*** EXTRACTED INFORMATION ***

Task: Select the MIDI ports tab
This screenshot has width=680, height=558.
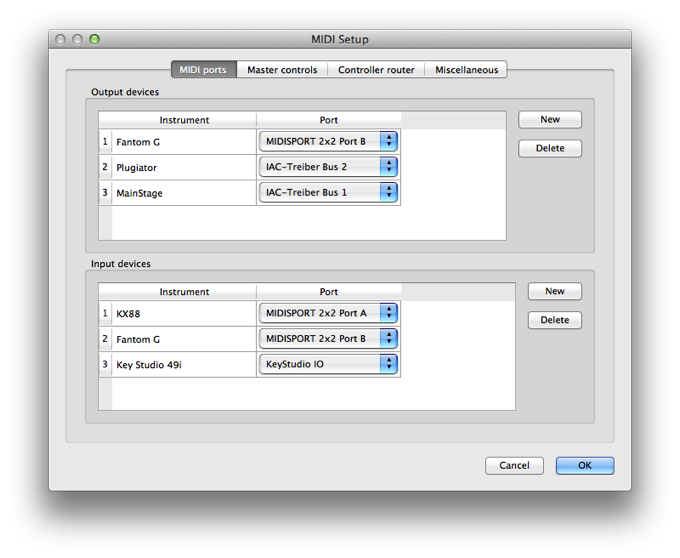Action: click(x=203, y=70)
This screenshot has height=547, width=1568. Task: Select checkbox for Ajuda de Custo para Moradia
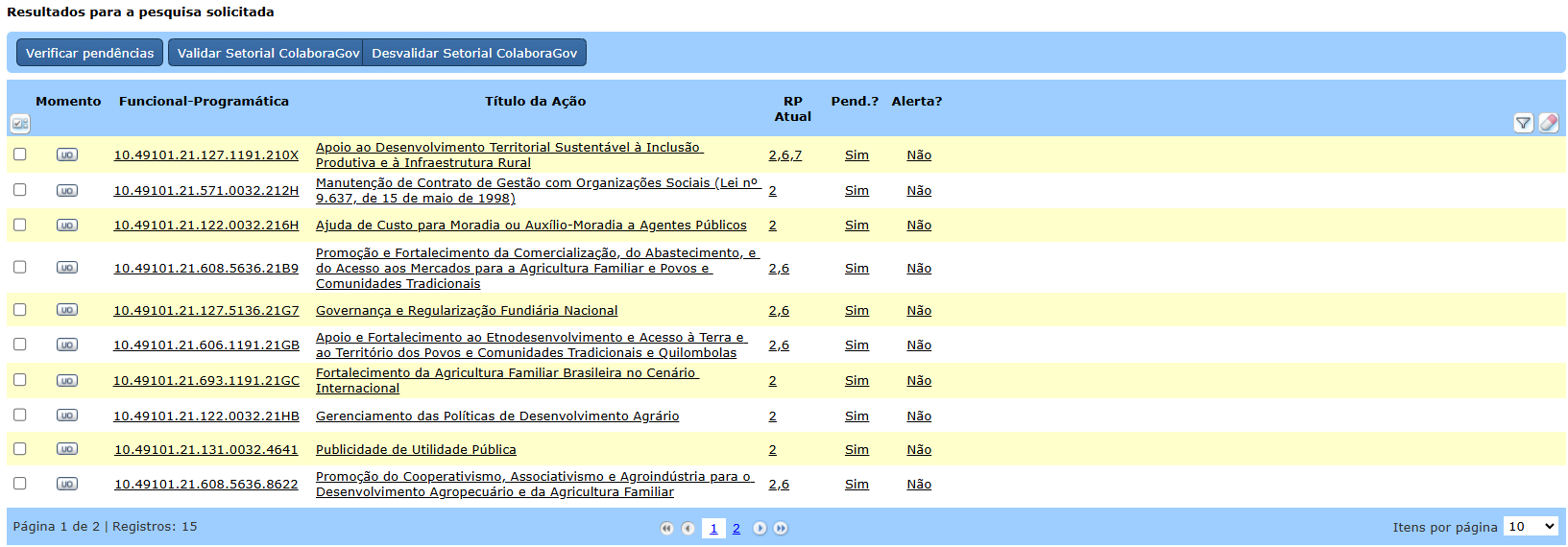coord(20,225)
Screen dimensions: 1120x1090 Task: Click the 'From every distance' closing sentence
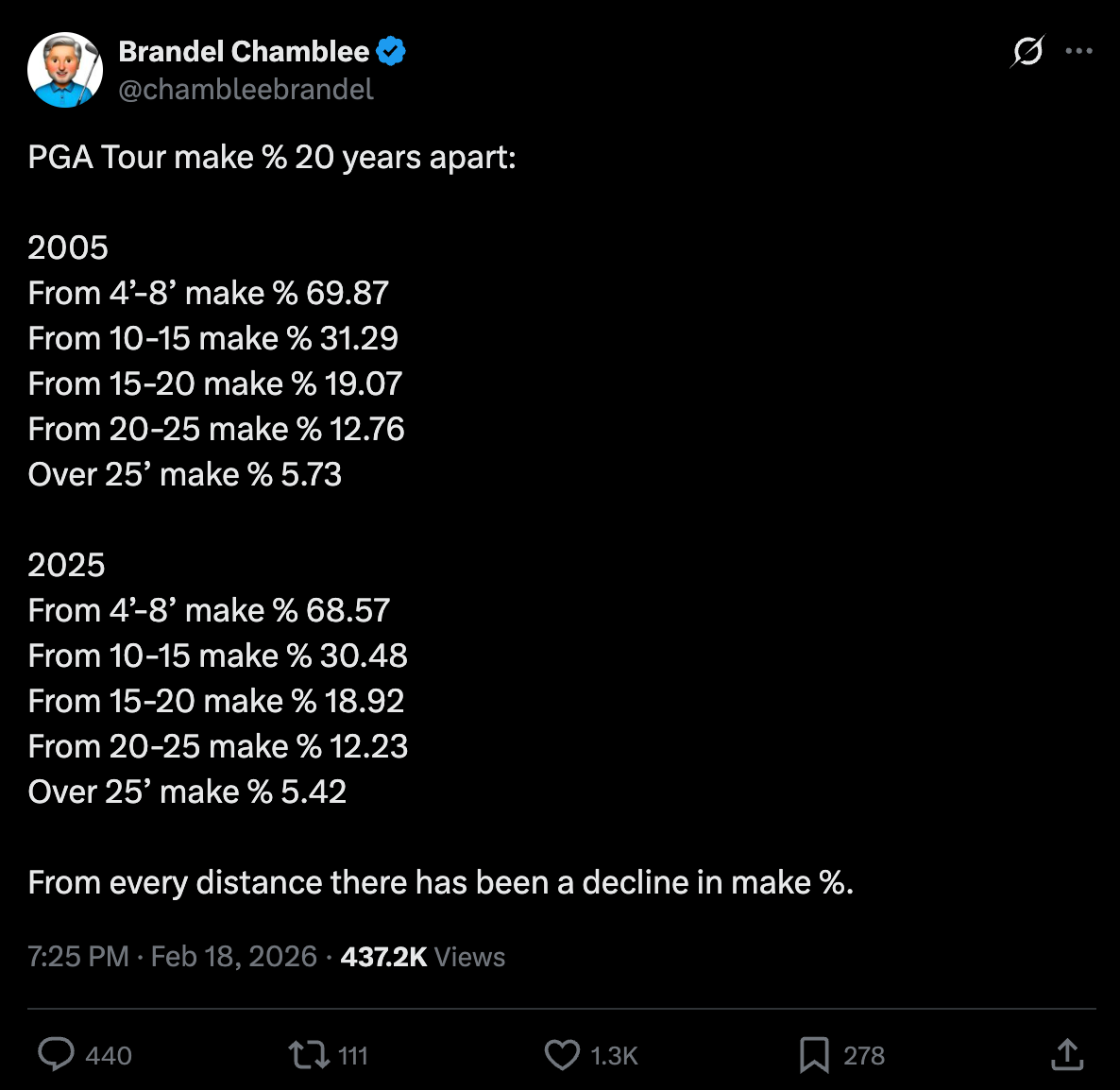pos(440,882)
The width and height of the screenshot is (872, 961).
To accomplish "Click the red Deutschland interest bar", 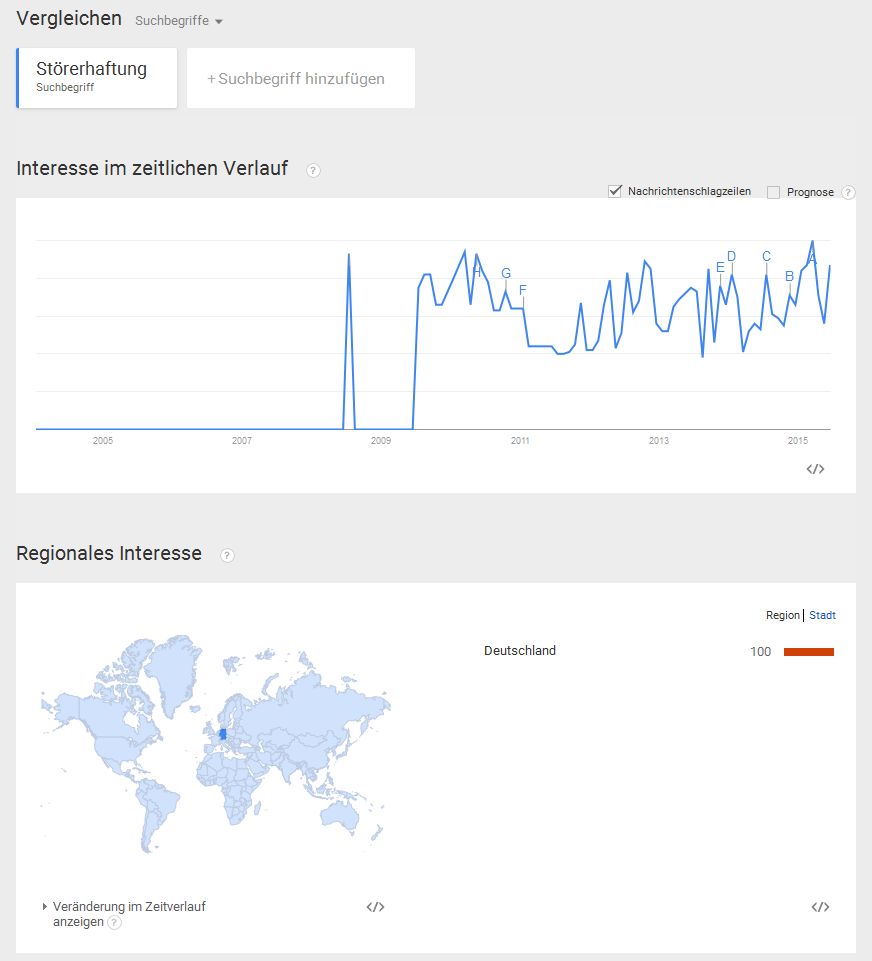I will click(x=809, y=651).
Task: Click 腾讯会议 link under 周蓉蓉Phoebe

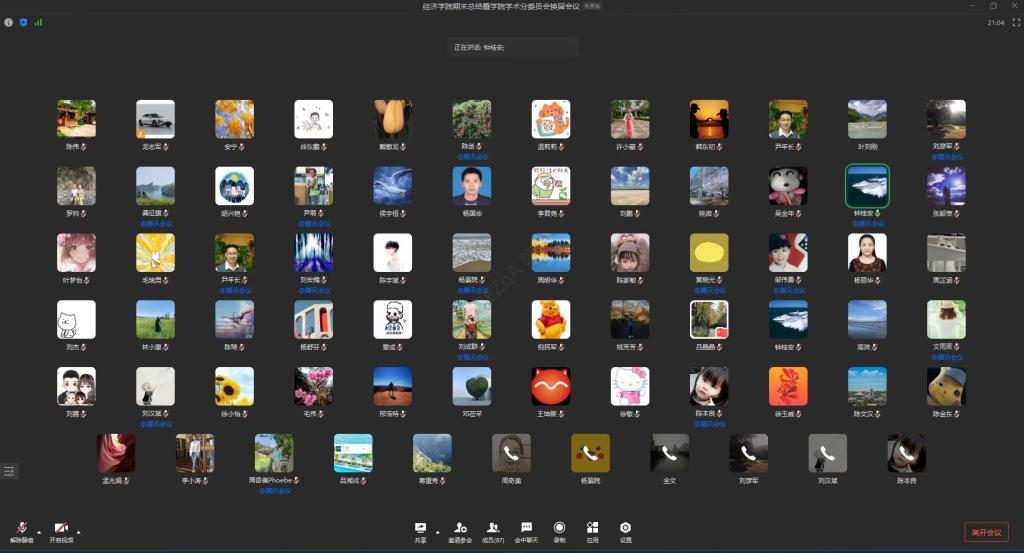Action: tap(273, 490)
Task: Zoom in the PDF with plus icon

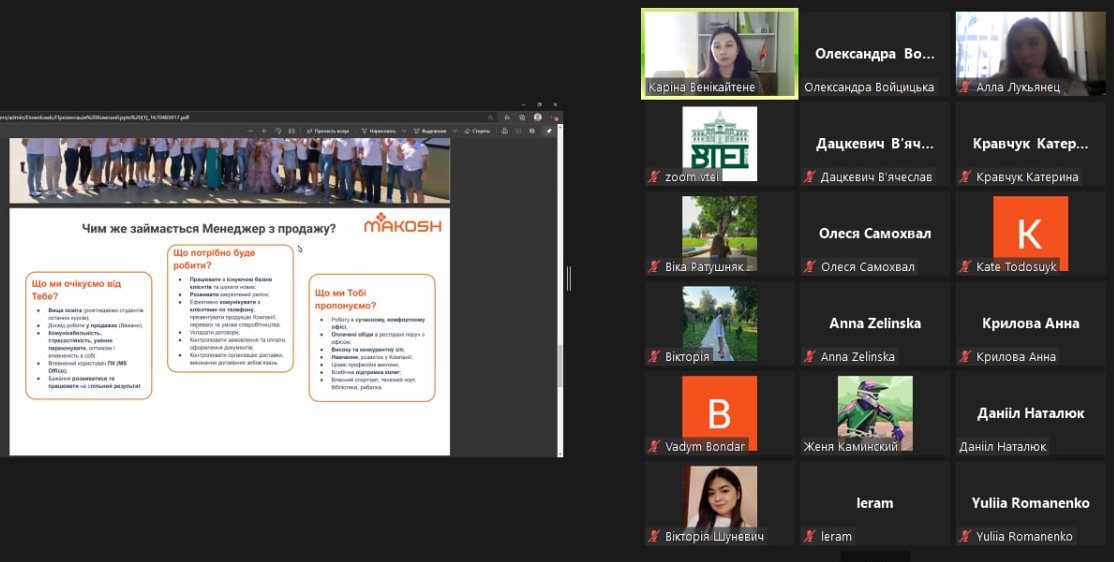Action: point(264,131)
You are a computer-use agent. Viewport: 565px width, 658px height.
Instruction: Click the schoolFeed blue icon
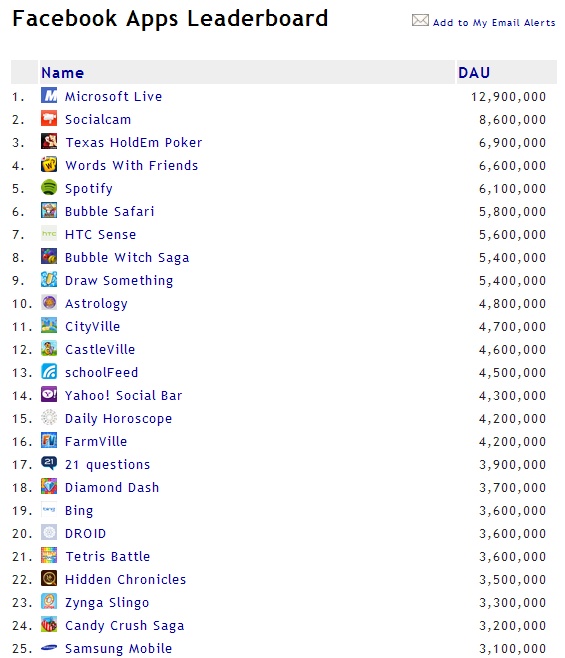49,371
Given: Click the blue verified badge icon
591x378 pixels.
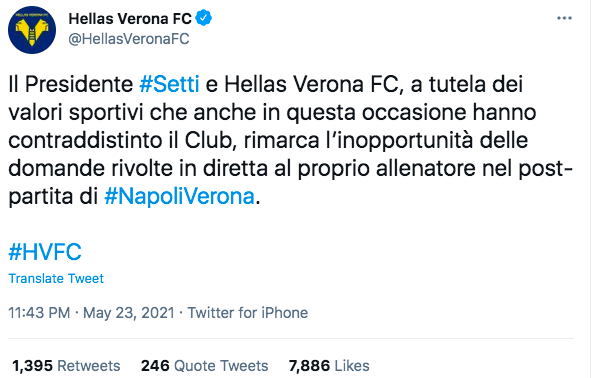Looking at the screenshot, I should (x=204, y=18).
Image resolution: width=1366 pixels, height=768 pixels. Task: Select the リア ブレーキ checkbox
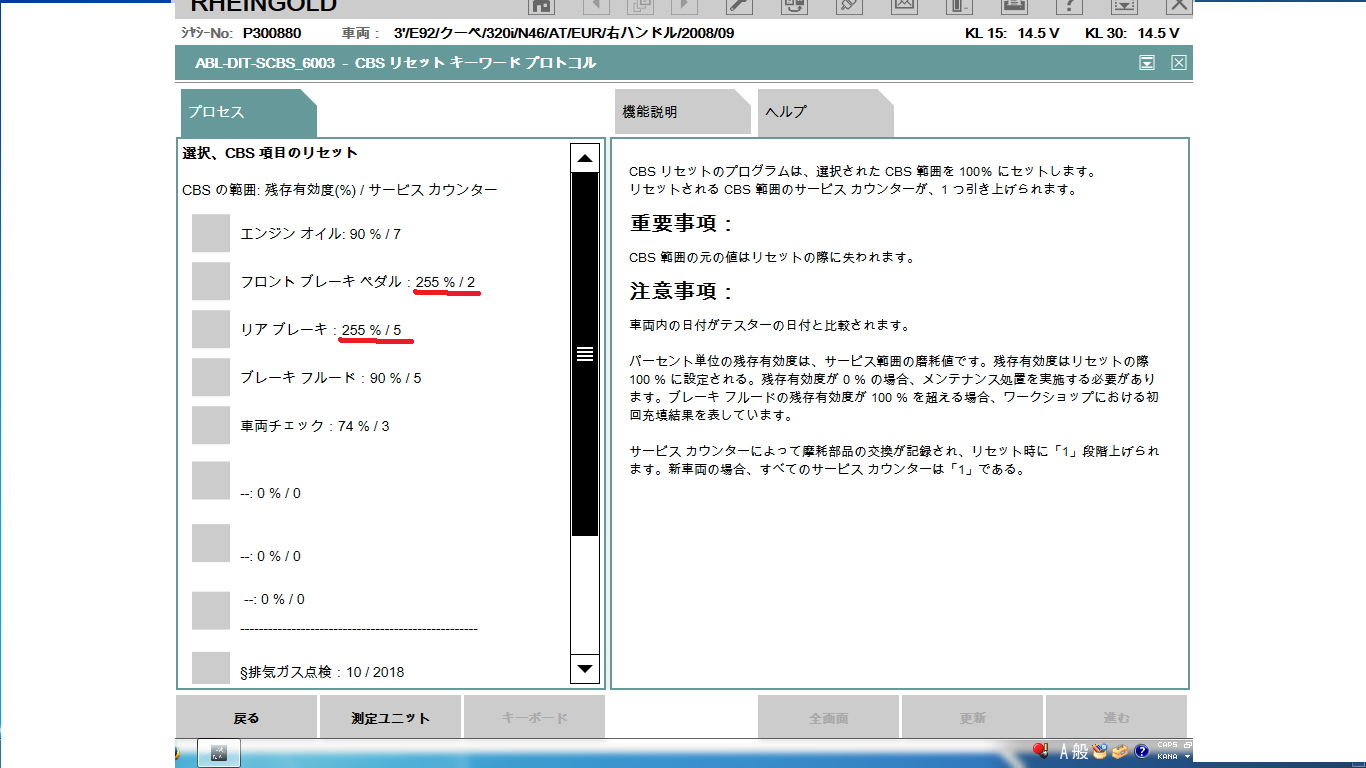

*** End of EXTRACTED INFORMATION ***

Give again, exactly, the lines starting at the first entry above and ending at the line with "The width and"; please leave pictures out.

Task: Select the MIDI ports tab
This screenshot has width=680, height=558.
Action: click(x=203, y=70)
This screenshot has height=547, width=1568. Task: Select checkbox for Ajuda de Custo para Moradia
coord(20,225)
Screen dimensions: 1120x1090 Task: Click the 'From every distance' closing sentence
pos(440,882)
The width and height of the screenshot is (872, 961).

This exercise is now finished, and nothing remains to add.